Ingin tahu keadaan ayahnya saja Jingga tak bisa, hanya perkataan pak Lim yang sedikit menenangkannya. Pria paruh baya itu berkata bahwa ia tak usah cemas dengan keadaan ayahnya yang sudah membaik. Dokter sudah menangani Hardi dengan sangat baik hingga pria itu sembuh dalam waktu yang cepat.
Entahlah, Jingga belum terlalu percaya jika ia tak melihatnya langsung. Tapi beberapa menit lagi ia akan menikah, keluarganya belum juga hadir.
Suara ketukan di pintu kamarnya membuat Jingga menoleh, ia lalu berseru “Masuk..”
Seorang wanita cantik yang tadi merias wajahnya kembali masuk setelah sempat berpamitan karena Langit memanggilnya. “Acaranya akan segera di mulai Nona, anda diminta untuk turun. Mari saya antar,” ucapnya dengan ramah.
Jingga mengangguk, tapi ia sama sekali belum beranjak. Pikirannya di penuhi berbagai tanya yang ia sendiri tak tahu jawabannya.
“Nona, jangan cemas, keluarga anda sudah menunggu di bawah. Tuan Langit juga sudah menemui mereka,” celetuk Rika yang baru saja masuk. Lagi-lagi Rika seolah mengerti dengan kecemasannya.
“Benarkah?” Tanya Jingga dengan mata berbinar, jika boleh jujur, saat ini yang Jingga butuhkan adalah pelukan dari keluarganya. Pelukan hangat dan kalimat penenang bahwa semuanya akan baik-baik saja.
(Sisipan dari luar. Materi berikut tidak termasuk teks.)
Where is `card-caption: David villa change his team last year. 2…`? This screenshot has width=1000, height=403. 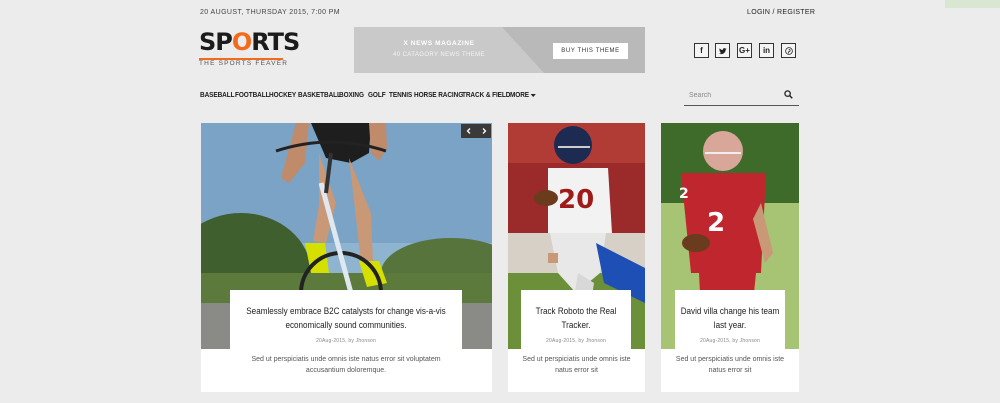 card-caption: David villa change his team last year. 2… is located at coordinates (730, 320).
Rika mengangguk, senyum tulus merekah dari bibirnya, “Mari Nona, anda tahu kan, Tuan Langit tidak suka menunggu..”
Jingga mengangguk, ia berusaha berjalan dengan baik memakai sandal berhak yang sudah perias siapkan untuknya.
“Jika anda tidak nyaman, anda boleh memakai sandal anda Nona,” ucap Rika. Ia tahu Jingga tak bisa berjalan memakai sandai seperti itu, dari pada membahayakan, lebih baik Jingga memakai sandal yang membuatnya nyaman.
“Tapi bu Rika, Tuan Langit..”
“Beliau tidak akan marah, yang penting nada nyaman Nona,” potong Rika.
Jingga kembali mengangguk, ia melepas sandal berhak yang membuatnya susah melangkah, kemudian memakai sandalnya sendiri. Di apit oleh Rika dan perias yang sudah menyulapnya bak seorang putri, Jingga turun untuk menghampiri Langit dan keluarganya. Rika mengatakan, penghulu yang akan menikahkannya juga sudah hadir, membuat Jingga berusaha keras menenangkan jantungnya yang tiba-tiba mengajaknya perang.